## EXERCISE AIM
Leaving out the pictures, return word for word the stretch of entries below from the line holding "Click the Open Register button" through the line holding "Image resolution: width=588".

Top of RECORDS SHOWN

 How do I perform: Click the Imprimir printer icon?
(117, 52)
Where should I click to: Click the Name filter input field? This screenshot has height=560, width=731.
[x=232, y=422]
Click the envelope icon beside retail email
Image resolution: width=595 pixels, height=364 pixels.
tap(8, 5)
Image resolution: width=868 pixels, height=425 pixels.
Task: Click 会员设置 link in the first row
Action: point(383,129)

Bottom of RECORDS SHOWN
Top of RECORDS SHOWN

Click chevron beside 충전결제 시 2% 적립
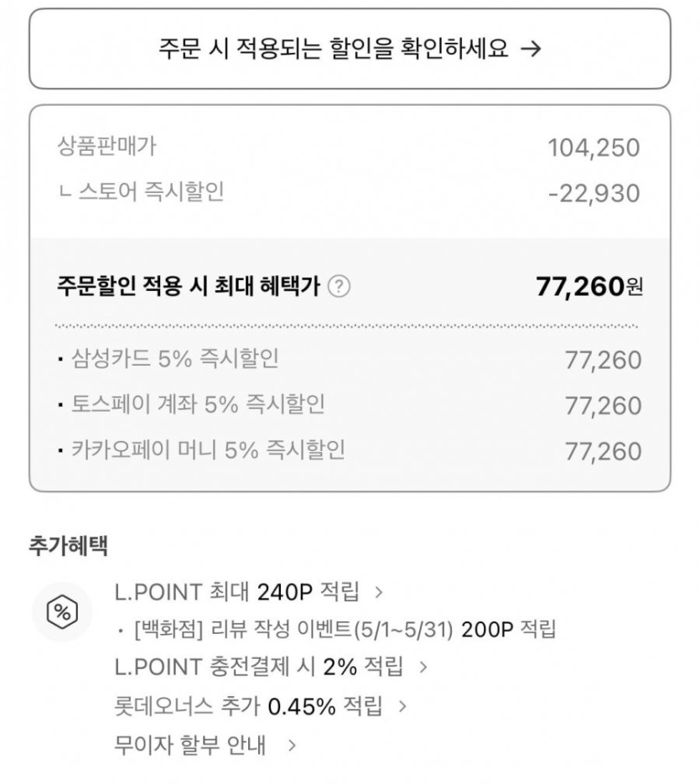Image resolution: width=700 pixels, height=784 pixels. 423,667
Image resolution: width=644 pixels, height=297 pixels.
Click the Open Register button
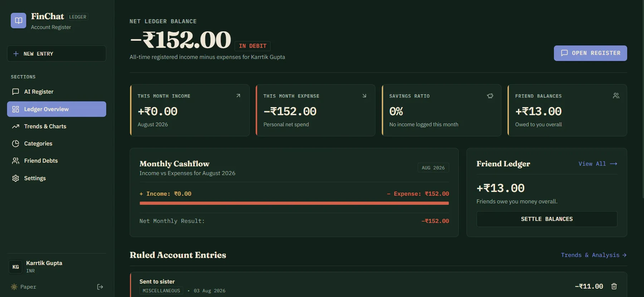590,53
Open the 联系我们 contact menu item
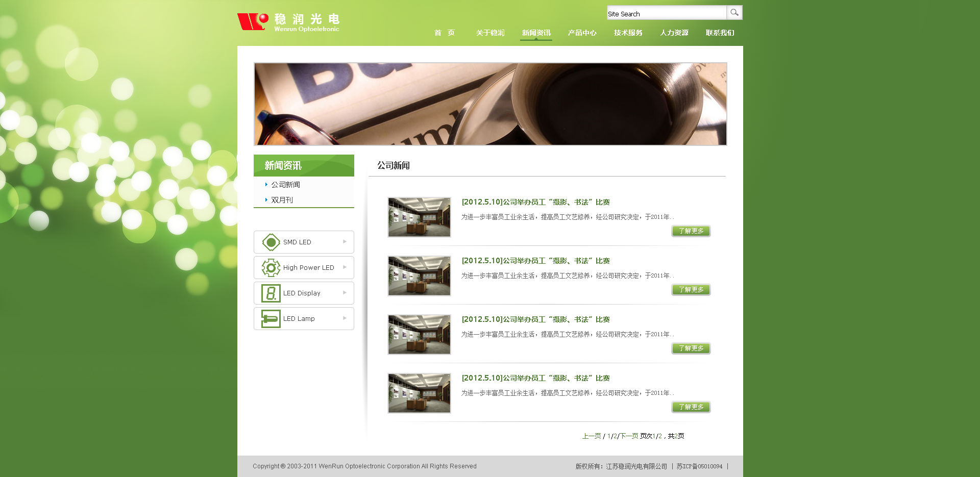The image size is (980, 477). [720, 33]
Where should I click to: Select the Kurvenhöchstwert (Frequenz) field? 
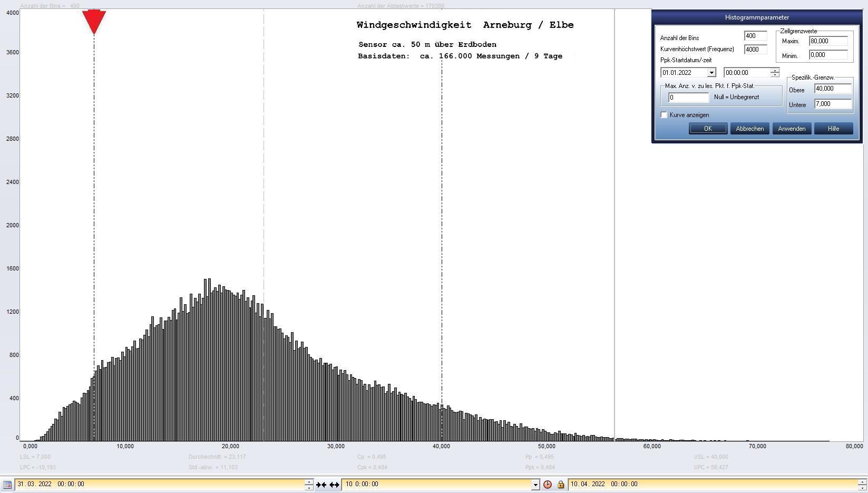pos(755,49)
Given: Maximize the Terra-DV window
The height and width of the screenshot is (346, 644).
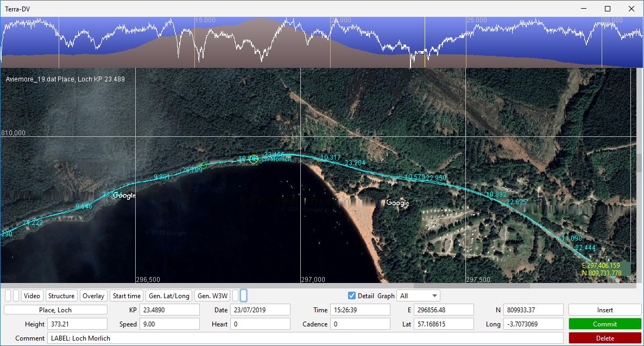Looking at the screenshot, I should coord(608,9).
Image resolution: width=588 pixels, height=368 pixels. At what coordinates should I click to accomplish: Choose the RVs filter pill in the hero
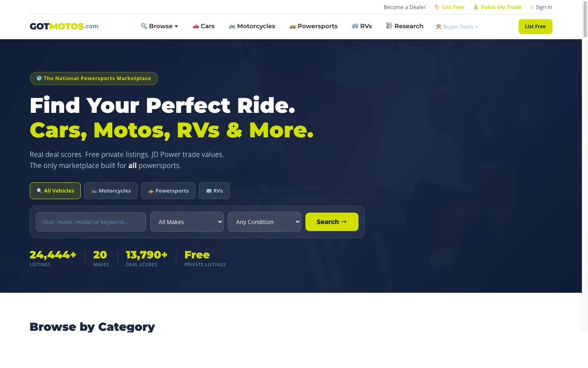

Bottom of RECORDS SHOWN
Top of RECORDS SHOWN

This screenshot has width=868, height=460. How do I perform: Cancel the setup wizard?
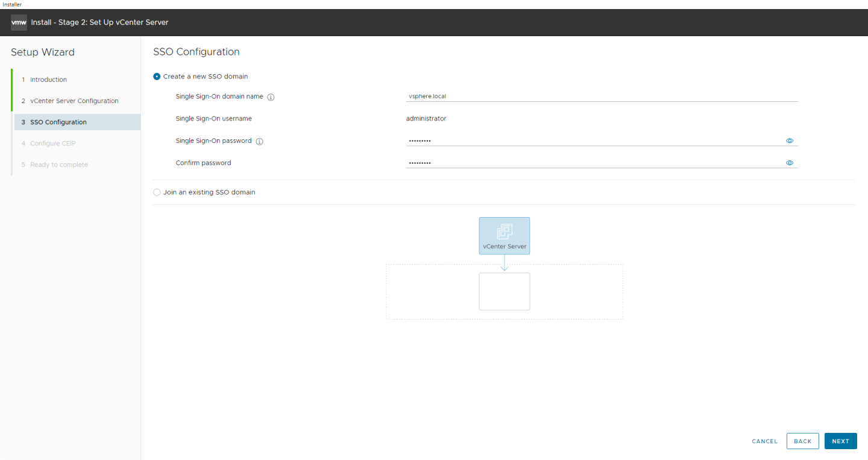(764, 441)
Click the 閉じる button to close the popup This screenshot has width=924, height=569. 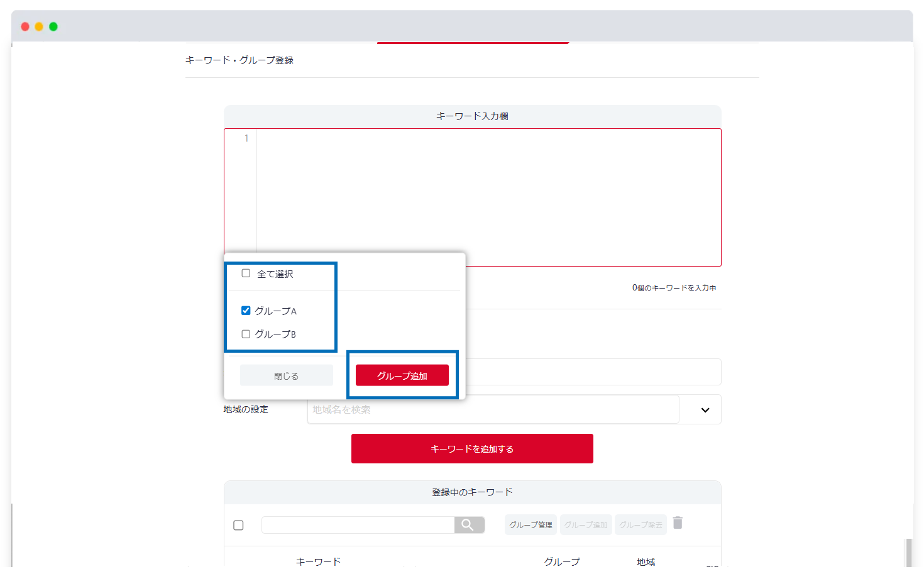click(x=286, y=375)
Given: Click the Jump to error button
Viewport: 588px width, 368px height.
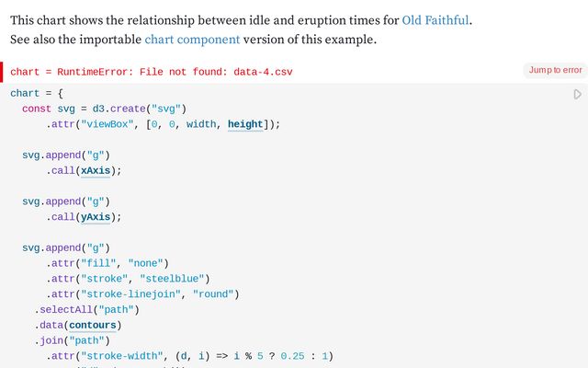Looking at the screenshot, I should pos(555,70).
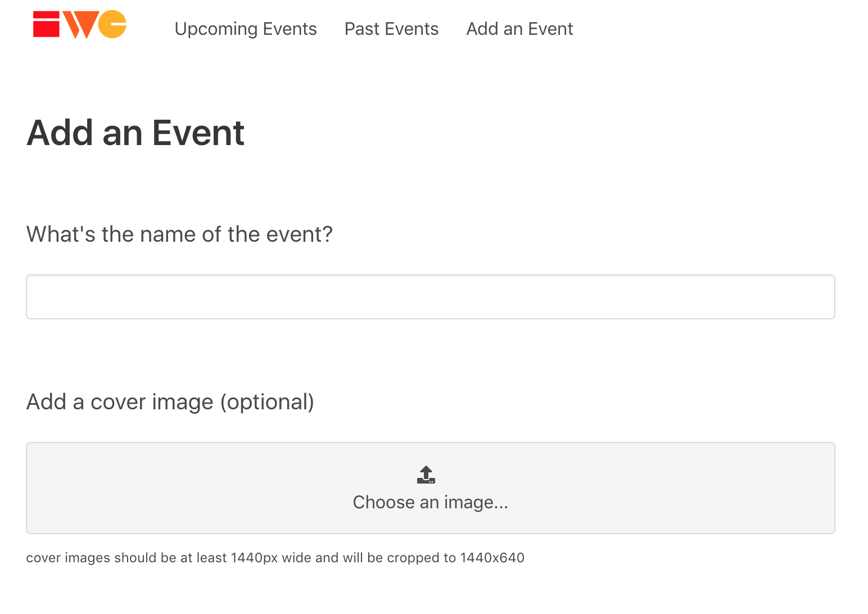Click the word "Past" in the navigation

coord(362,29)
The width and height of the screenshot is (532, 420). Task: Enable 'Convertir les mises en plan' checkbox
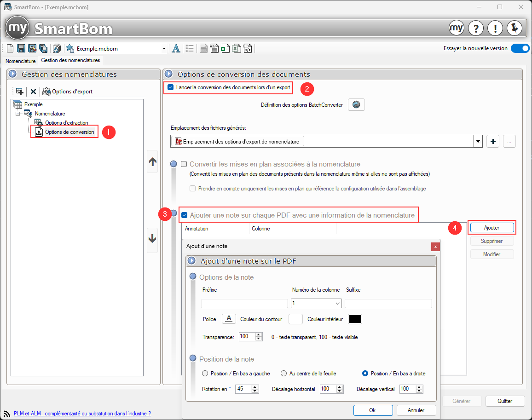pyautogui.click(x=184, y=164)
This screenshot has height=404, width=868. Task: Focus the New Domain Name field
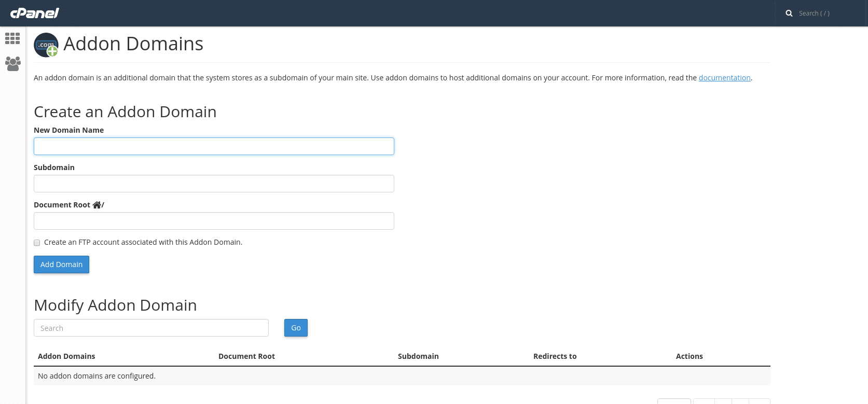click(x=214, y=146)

Bottom of RECORDS SHOWN

## YOUR SOLUTION
Click the Open Register button
590,53
Open the 联系我们 contact menu item
The image size is (980, 477). [720, 33]
Where should I click to: Select the Kurvenhöchstwert (Frequenz) field? 
pos(755,49)
Given: Maximize the Terra-DV window
The height and width of the screenshot is (346, 644).
Looking at the screenshot, I should coord(608,9).
Image resolution: width=588 pixels, height=368 pixels. At what coordinates should I click to accomplish: Choose the RVs filter pill in the hero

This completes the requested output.